** Reading text **
start

# Time needed to make 60 shirts vinyl vs screen printing



## PURI

Can anyone compare what is the time frame to make 60 shirts with vinyl vs screen printing. It's a single color white shirt with dark color design. Thanks.


----------



## numbercruncher

Did a lot of time studies in my day, screen printing a dark one color print on 60 white shirts - ten to 15 minutes depending on size of image -


----------



## PURI

numbercruncher said:


> Did a lot of time studies in my day, screen printing a dark one color print on 60 white shirts - ten to 15 minutes depending on size of image -


That's sounds quick!  
What kind of equipment? I don't have anything fancy available.


----------



## smacity

Well you need to print film positive, burn screen, washout screen, dry screen, align image and print. If you are half decent with screen printing then it would be more cost effective in material and time.

Steve


----------



## PatWibble

A lot depends on the complexity of the design. Unless it is very simple to weed, you are looking at a couple of hours minimum to do sixty with vinyl.

end

** Stored data **

start

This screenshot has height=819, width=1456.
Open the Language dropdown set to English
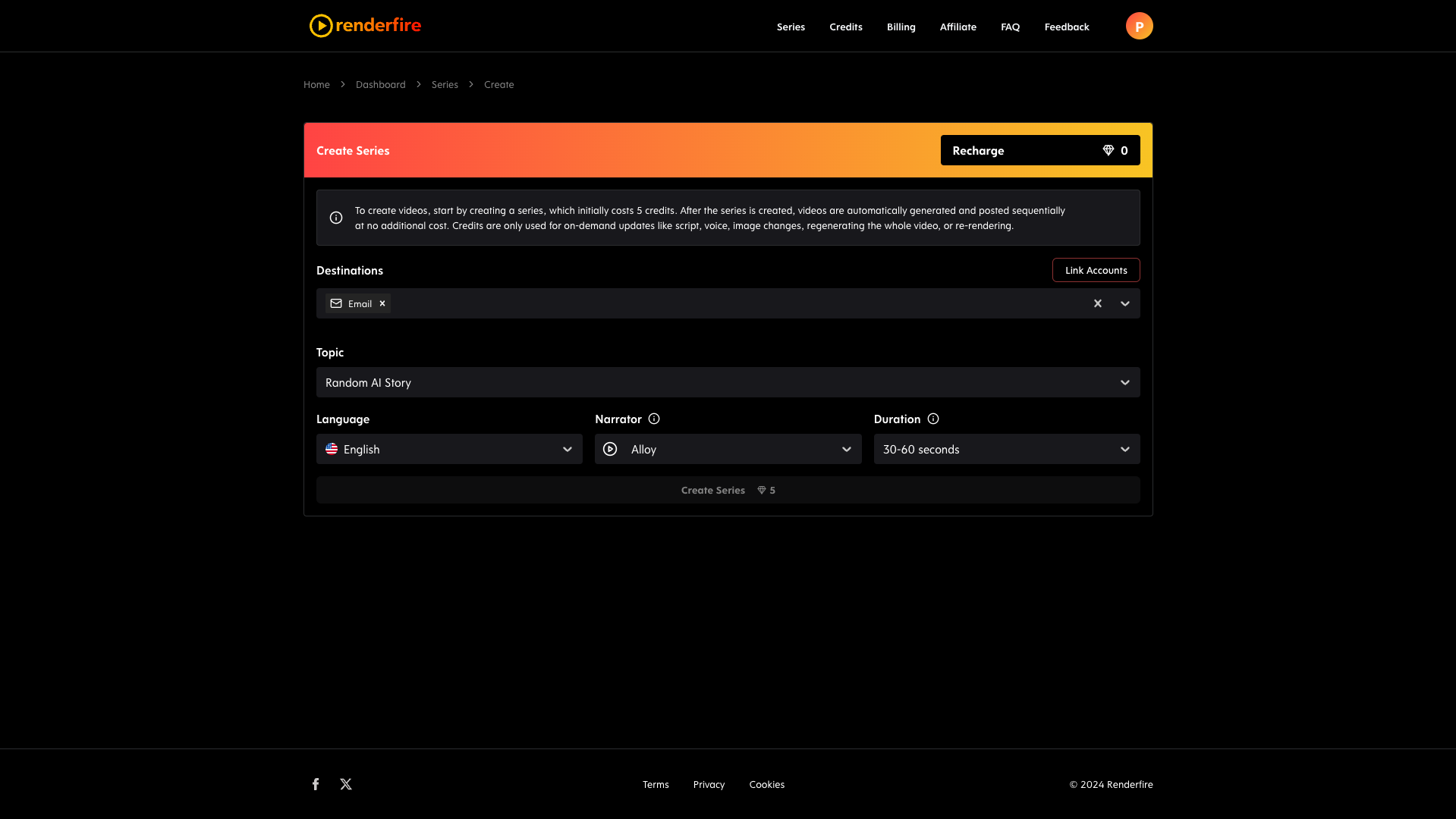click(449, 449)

end
start

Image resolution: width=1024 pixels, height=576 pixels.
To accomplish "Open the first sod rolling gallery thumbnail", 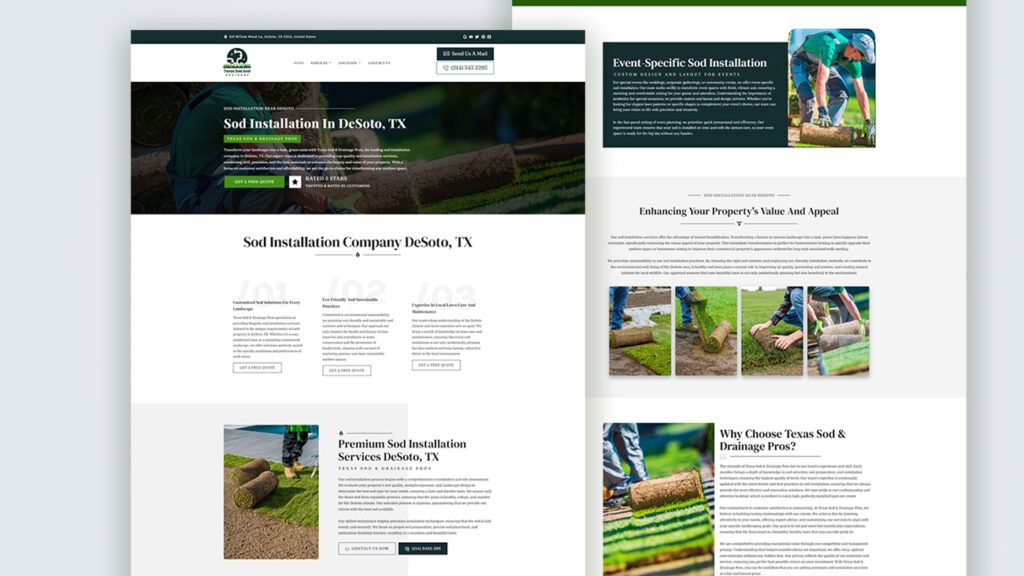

end
start

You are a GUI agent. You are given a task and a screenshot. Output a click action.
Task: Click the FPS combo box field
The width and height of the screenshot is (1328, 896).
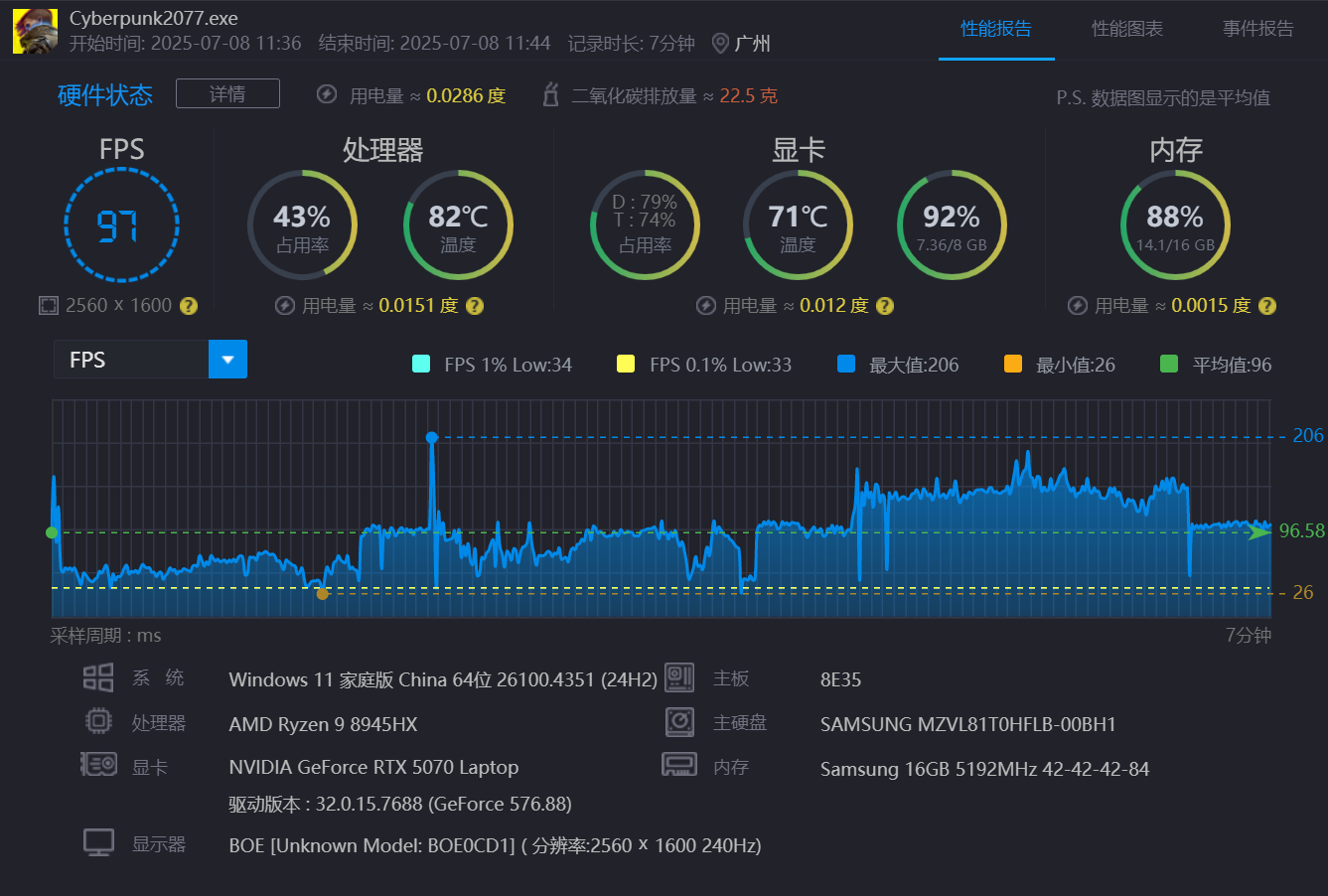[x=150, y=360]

end

** Objective A **
List the steps of screen printing named in the shirt-printing thread above, in the order given.
** Objective B **
Please sum up the shirt-printing thread in three sentences.
The data was taken from a separate source, unrelated to the shirt-printing thread.

** Task output A **
1. Print film positive
2. Burn screen
3. Washout screen
4. Dry screen
5. Align image
6. Print

** Task output B **
A poster asks how long it takes to make 60 white shirts with a single dark-color design using vinyl versus screen printing. One reply estimates ten to 15 minutes for screen printing, depending on image size. Another reply lists the screen printing steps and calls it more cost effective for someone half decent at it, while a third says vinyl would take at least a couple of hours unless the design is very simple to weed.